Тепло в мастерской стояло рабочее: от маленькой печи, от двух тиглей на углях, от камней, которые ещё помнили чужие ладони. Низкий потолок почернел над верстаком, будто его каждую зиму подкопчали заново. На стене висели щипцы, шилья, крючки, кривые иглы для рунной протяжки, связки тонкой медной проволоки и кожаный фартук, который был старше меня и пах так, как пахнет вещь, пережившая трёх учеников и не всех удачно. Под окном стояли две корзины: «дохлые» и «воскресшие». Надписи мелом были Тойновы. Ровные буквы, злой смысл.

В углу тикал треснувший мерник подачи — маленькая латунная штука, которая должна была отмечать капли маны в зарядной линии, но уже второй месяц врала на четверть деления. Тойн не чинил её нарочно. Говорил: если ученик верит прибору больше пальцев, пусть лучше ошибётся на приборе.

— Опять последним, — сказал Тойн вместо приветствия.

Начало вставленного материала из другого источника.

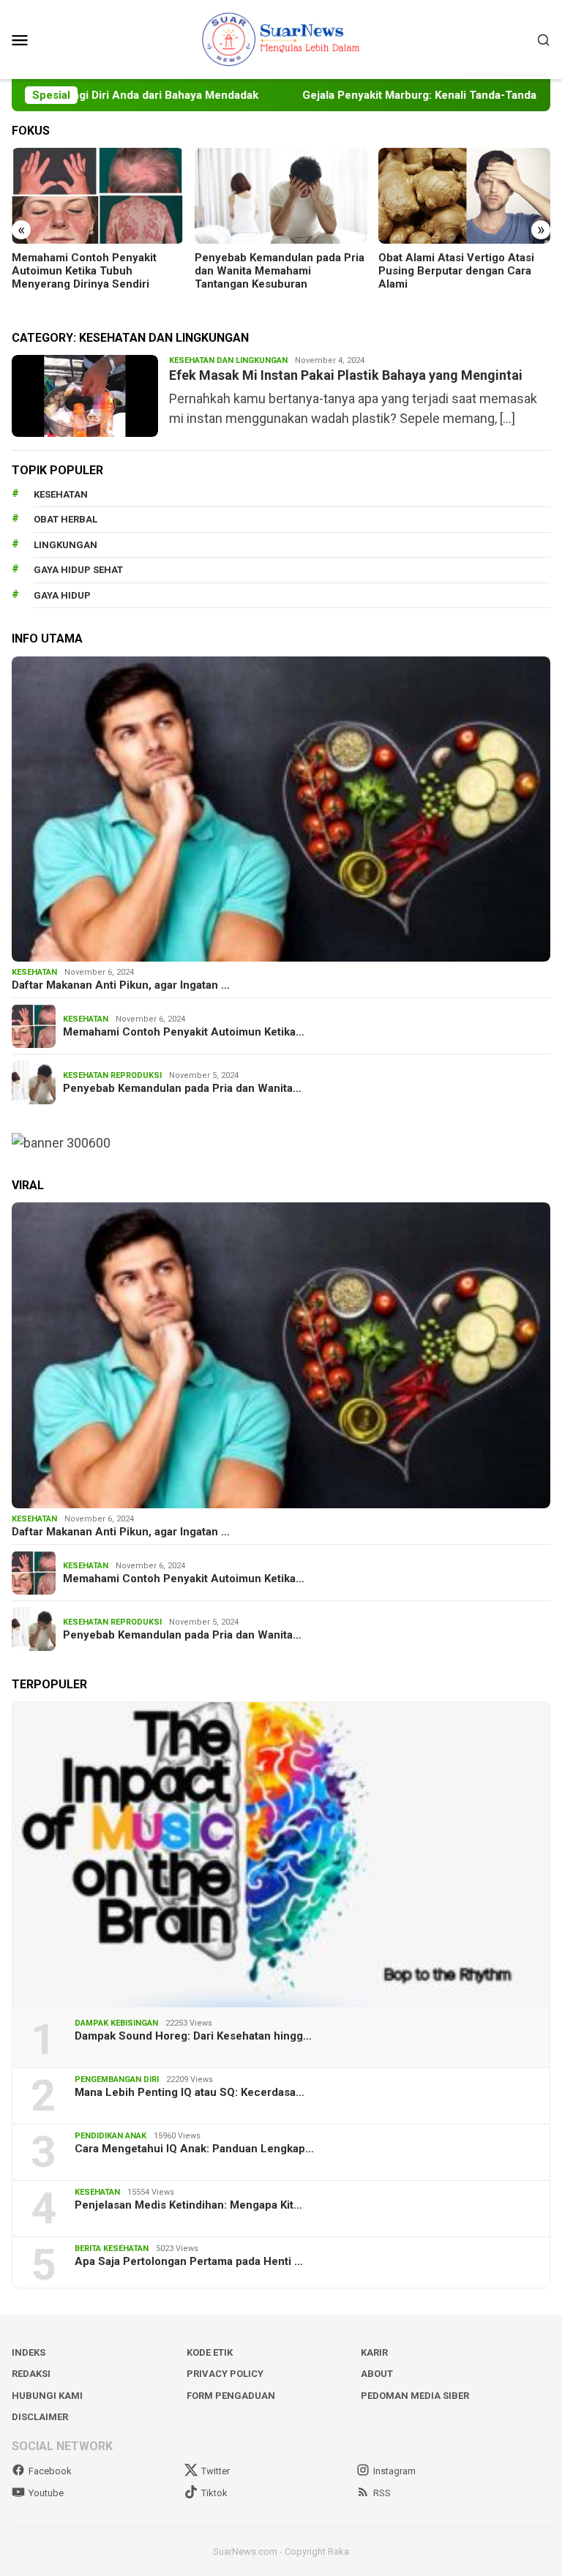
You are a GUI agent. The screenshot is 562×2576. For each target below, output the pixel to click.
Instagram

Он не обернулся. Он никогда не оборачивался сразу — сперва договаривал с тем, что держал в руках, потому что вещь в руках, по его глубокому убеждению, важнее любого, кто вошёл в дверь. Он сидел над верстаком, согнувшись, и в скрюченных пальцах у него была какая-то мелкая работа, которую он держал так бережно, будто она могла улететь.

— Опять, — согласился я.

— Хорошо.

— Что же тут хорошего.

— То, что ты всё равно пришёл. — Он наконец положил работу, выпрямился, насколько позволяла спина, и оглядел меня поверх двух линз, насаженных одна на другую на кожаном ремешке. Из-за линз один его глаз становился огромным и мутноватым, будто его залили водой. — Был бы предпоследним — ходил бы важный. А последнему деваться некуда. Садись, материал.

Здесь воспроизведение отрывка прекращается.